## Task brief
Identify every line in the entries below that contains the word "Select", matching case, and copy each of those lines.

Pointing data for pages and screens
* start *
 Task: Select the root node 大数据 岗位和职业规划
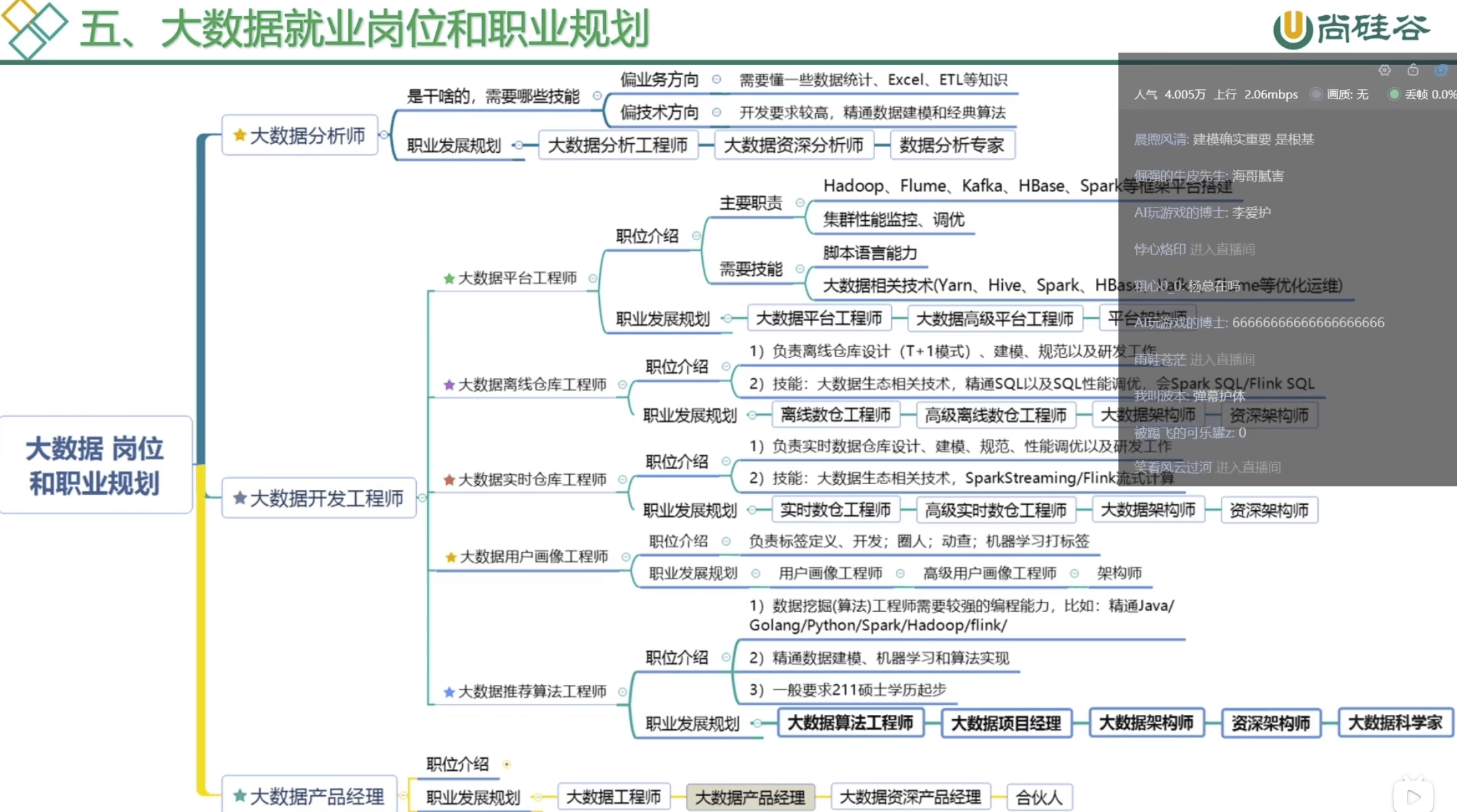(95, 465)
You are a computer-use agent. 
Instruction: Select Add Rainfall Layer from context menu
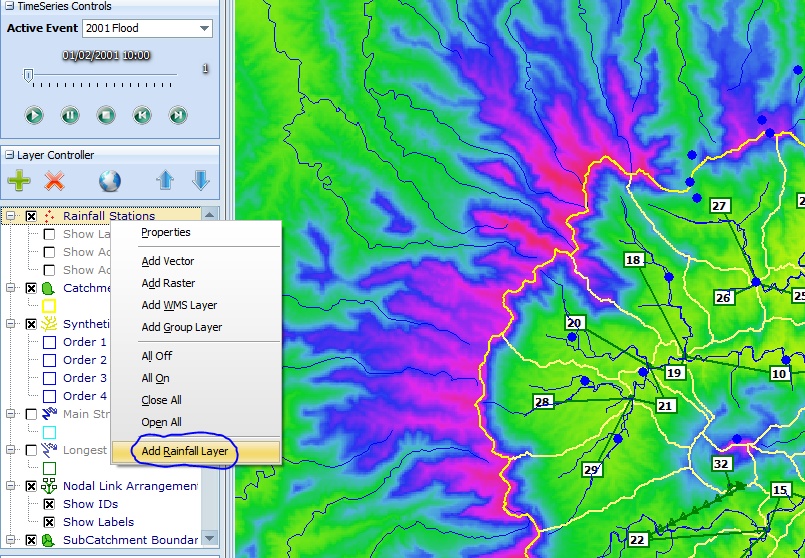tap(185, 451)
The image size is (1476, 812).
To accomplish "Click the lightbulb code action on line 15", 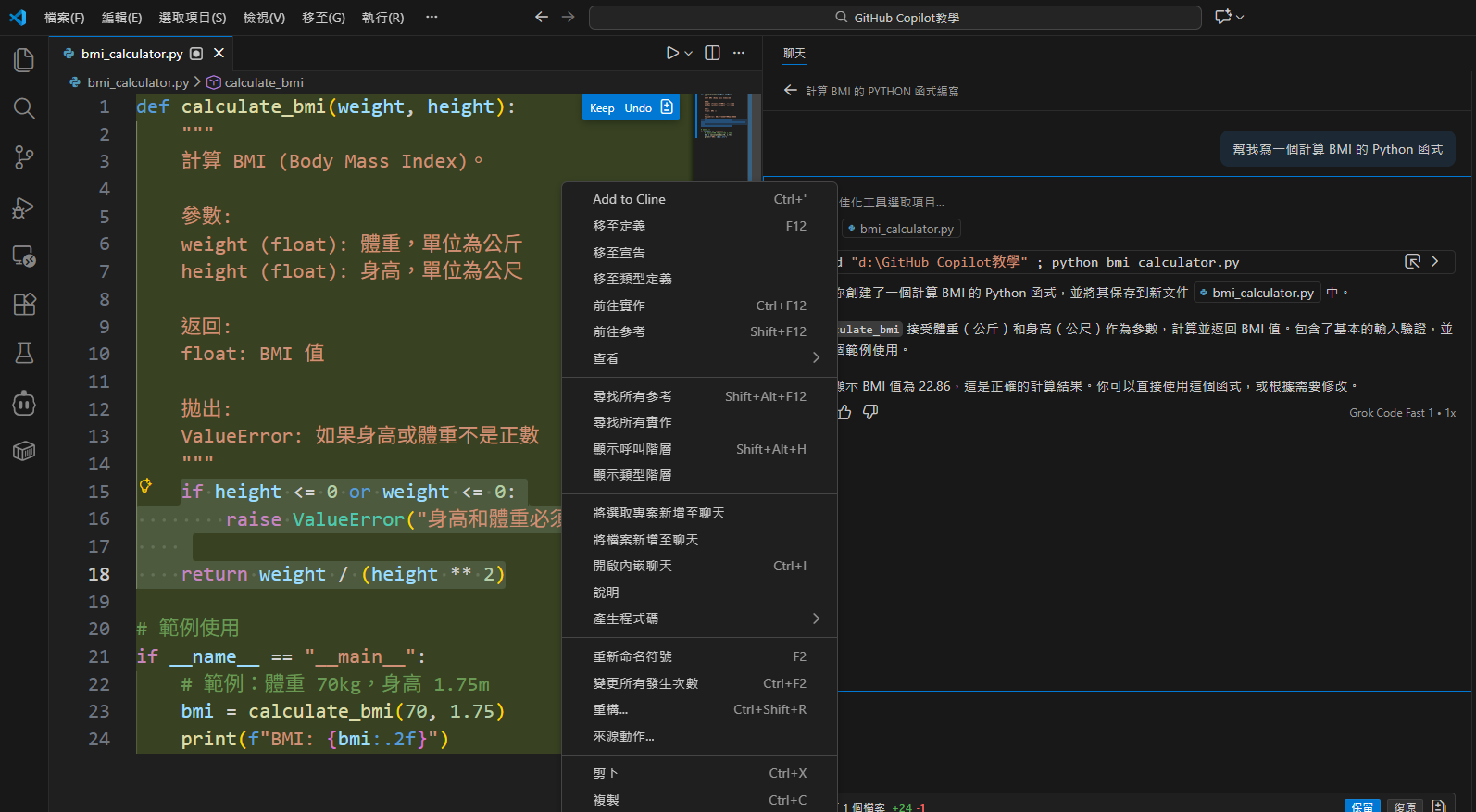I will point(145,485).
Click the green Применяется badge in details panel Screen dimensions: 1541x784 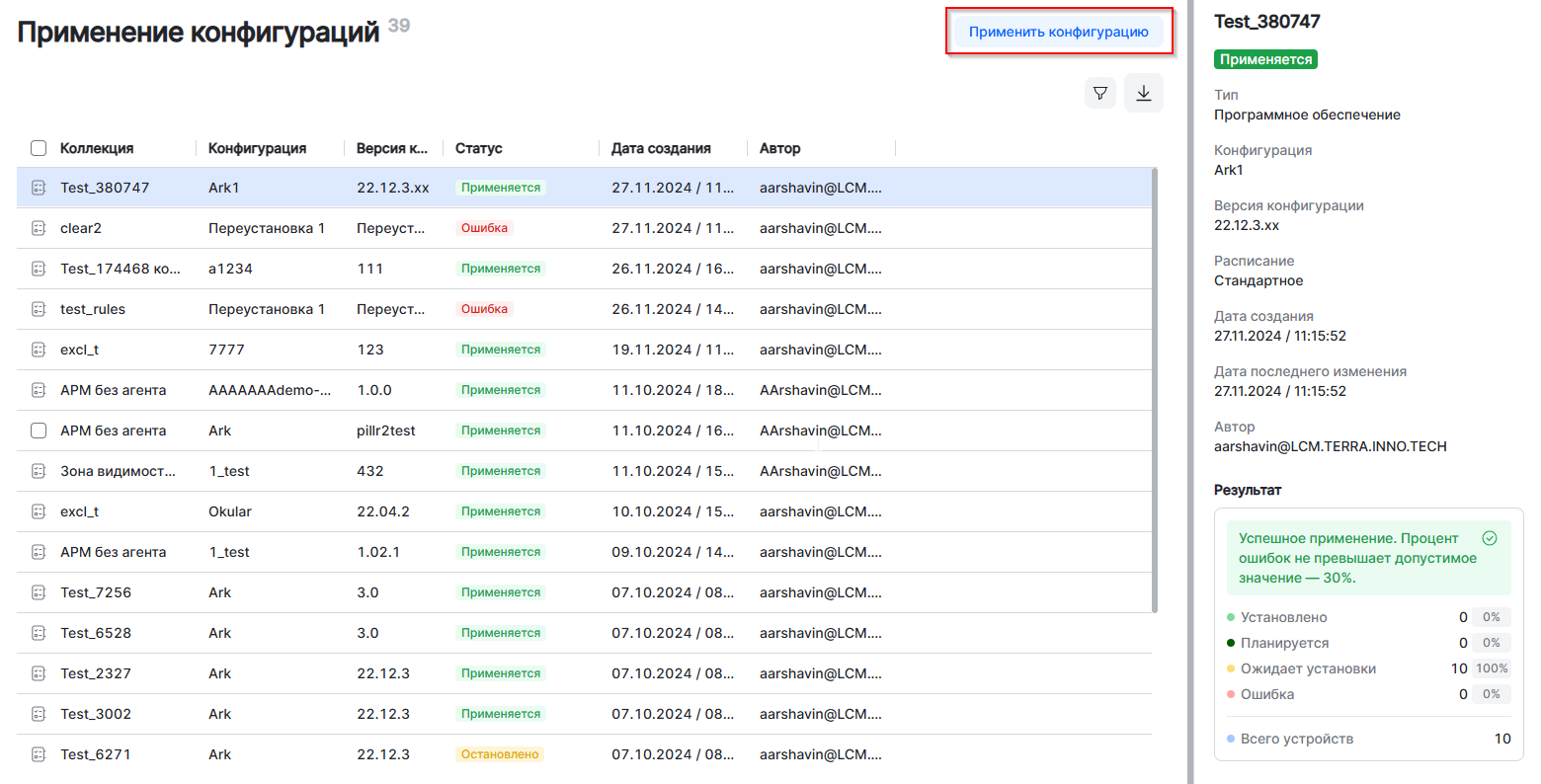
* end *
## Solution
 Task: Select the root node 大数据 岗位和职业规划
Instruction: Select Add Rainfall Layer from context menu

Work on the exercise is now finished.